→ **Set task**
Copy each of the following items word for word.
* start *
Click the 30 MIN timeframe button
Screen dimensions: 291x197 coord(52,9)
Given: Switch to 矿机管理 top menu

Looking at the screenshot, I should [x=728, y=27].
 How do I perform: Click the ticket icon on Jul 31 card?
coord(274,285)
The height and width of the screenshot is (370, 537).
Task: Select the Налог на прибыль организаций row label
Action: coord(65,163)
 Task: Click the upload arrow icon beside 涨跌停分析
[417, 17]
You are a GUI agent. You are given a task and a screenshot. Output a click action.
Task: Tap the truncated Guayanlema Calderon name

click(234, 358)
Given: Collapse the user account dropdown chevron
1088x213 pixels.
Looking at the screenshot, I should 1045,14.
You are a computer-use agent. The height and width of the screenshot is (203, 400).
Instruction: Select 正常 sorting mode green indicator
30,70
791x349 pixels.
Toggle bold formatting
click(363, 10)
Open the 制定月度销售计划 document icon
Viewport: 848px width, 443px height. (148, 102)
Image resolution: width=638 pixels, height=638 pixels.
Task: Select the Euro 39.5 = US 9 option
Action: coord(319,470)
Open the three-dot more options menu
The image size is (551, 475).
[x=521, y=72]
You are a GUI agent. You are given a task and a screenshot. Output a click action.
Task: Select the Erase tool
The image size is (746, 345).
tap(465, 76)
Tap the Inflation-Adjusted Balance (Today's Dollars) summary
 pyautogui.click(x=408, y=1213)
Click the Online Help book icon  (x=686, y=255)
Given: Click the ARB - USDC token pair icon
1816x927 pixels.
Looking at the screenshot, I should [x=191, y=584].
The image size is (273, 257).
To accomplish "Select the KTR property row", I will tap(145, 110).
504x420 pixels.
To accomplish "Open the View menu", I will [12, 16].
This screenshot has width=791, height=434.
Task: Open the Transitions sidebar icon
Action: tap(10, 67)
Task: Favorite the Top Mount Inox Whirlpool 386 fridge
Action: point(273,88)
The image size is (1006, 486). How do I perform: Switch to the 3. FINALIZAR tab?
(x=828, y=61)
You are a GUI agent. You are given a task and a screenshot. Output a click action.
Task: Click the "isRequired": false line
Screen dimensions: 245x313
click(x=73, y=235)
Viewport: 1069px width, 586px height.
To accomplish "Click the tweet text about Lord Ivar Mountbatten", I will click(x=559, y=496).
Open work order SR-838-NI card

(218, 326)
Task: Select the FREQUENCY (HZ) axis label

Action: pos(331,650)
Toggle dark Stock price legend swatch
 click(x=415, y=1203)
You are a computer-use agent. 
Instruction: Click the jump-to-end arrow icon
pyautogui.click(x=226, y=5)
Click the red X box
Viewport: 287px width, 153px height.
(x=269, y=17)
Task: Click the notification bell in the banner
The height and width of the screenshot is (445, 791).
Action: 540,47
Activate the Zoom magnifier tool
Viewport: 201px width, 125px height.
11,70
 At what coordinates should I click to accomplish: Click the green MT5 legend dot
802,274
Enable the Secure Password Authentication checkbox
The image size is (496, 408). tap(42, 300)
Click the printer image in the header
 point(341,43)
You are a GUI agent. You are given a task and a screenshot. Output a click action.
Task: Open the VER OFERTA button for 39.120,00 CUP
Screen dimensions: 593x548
* end *
→ **Final result**
Click the 30 MIN timeframe button
Screen dimensions: 291x197 coord(52,9)
Given: Switch to 矿机管理 top menu

Looking at the screenshot, I should [x=728, y=27].
 How do I perform: Click the ticket icon on Jul 31 card?
coord(274,285)
The height and width of the screenshot is (370, 537).
Task: Select the Налог на прибыль организаций row label
Action: coord(65,163)
 Task: Click the upload arrow icon beside 涨跌停分析
[417, 17]
You are a GUI agent. You are given a task and a screenshot. Output a click action.
Task: Tap the truncated Guayanlema Calderon name

click(234, 358)
Given: Collapse the user account dropdown chevron
1088x213 pixels.
Looking at the screenshot, I should 1045,14.
You are a computer-use agent. The height and width of the screenshot is (203, 400).
Instruction: Select 正常 sorting mode green indicator
30,70
791x349 pixels.
Toggle bold formatting
click(363, 10)
Open the 制定月度销售计划 document icon
Viewport: 848px width, 443px height. (148, 102)
Image resolution: width=638 pixels, height=638 pixels.
Task: Select the Euro 39.5 = US 9 option
Action: coord(319,470)
Open the three-dot more options menu
The image size is (551, 475).
[x=521, y=72]
You are a GUI agent. You are given a task and a screenshot. Output a click action.
Task: Select the Erase tool
The image size is (746, 345).
tap(465, 76)
Tap the Inflation-Adjusted Balance (Today's Dollars) summary
 pyautogui.click(x=408, y=1213)
Click the Online Help book icon  (x=686, y=255)
Given: Click the ARB - USDC token pair icon
1816x927 pixels.
Looking at the screenshot, I should [x=191, y=584].
The image size is (273, 257).
To accomplish "Select the KTR property row", I will tap(145, 110).
504x420 pixels.
To accomplish "Open the View menu", I will [12, 16].
This screenshot has width=791, height=434.
Task: Open the Transitions sidebar icon
Action: tap(10, 67)
Task: Favorite the Top Mount Inox Whirlpool 386 fridge
Action: point(273,88)
The image size is (1006, 486). How do I perform: Switch to the 3. FINALIZAR tab?
(x=828, y=61)
You are a GUI agent. You are given a task and a screenshot. Output a click action.
Task: Click the "isRequired": false line
Screen dimensions: 245x313
click(x=73, y=235)
Viewport: 1069px width, 586px height.
To accomplish "Click the tweet text about Lord Ivar Mountbatten", I will click(x=559, y=496).
Open work order SR-838-NI card

(218, 326)
Task: Select the FREQUENCY (HZ) axis label

Action: pos(331,650)
Toggle dark Stock price legend swatch
 click(x=415, y=1203)
You are a computer-use agent. 
Instruction: Click the jump-to-end arrow icon
pyautogui.click(x=226, y=5)
Click the red X box
Viewport: 287px width, 153px height.
(x=269, y=17)
Task: Click the notification bell in the banner
The height and width of the screenshot is (445, 791).
Action: 540,47
Activate the Zoom magnifier tool
Viewport: 201px width, 125px height.
11,70
 At what coordinates should I click to accomplish: Click the green MT5 legend dot
802,274
Enable the Secure Password Authentication checkbox
The image size is (496, 408). tap(42, 300)
Click the printer image in the header
 point(341,43)
You are a GUI agent. You are given a task and a screenshot. Output a click action.
Task: Open the VER OFERTA button for 39.120,00 CUP
Screen dimensions: 593x548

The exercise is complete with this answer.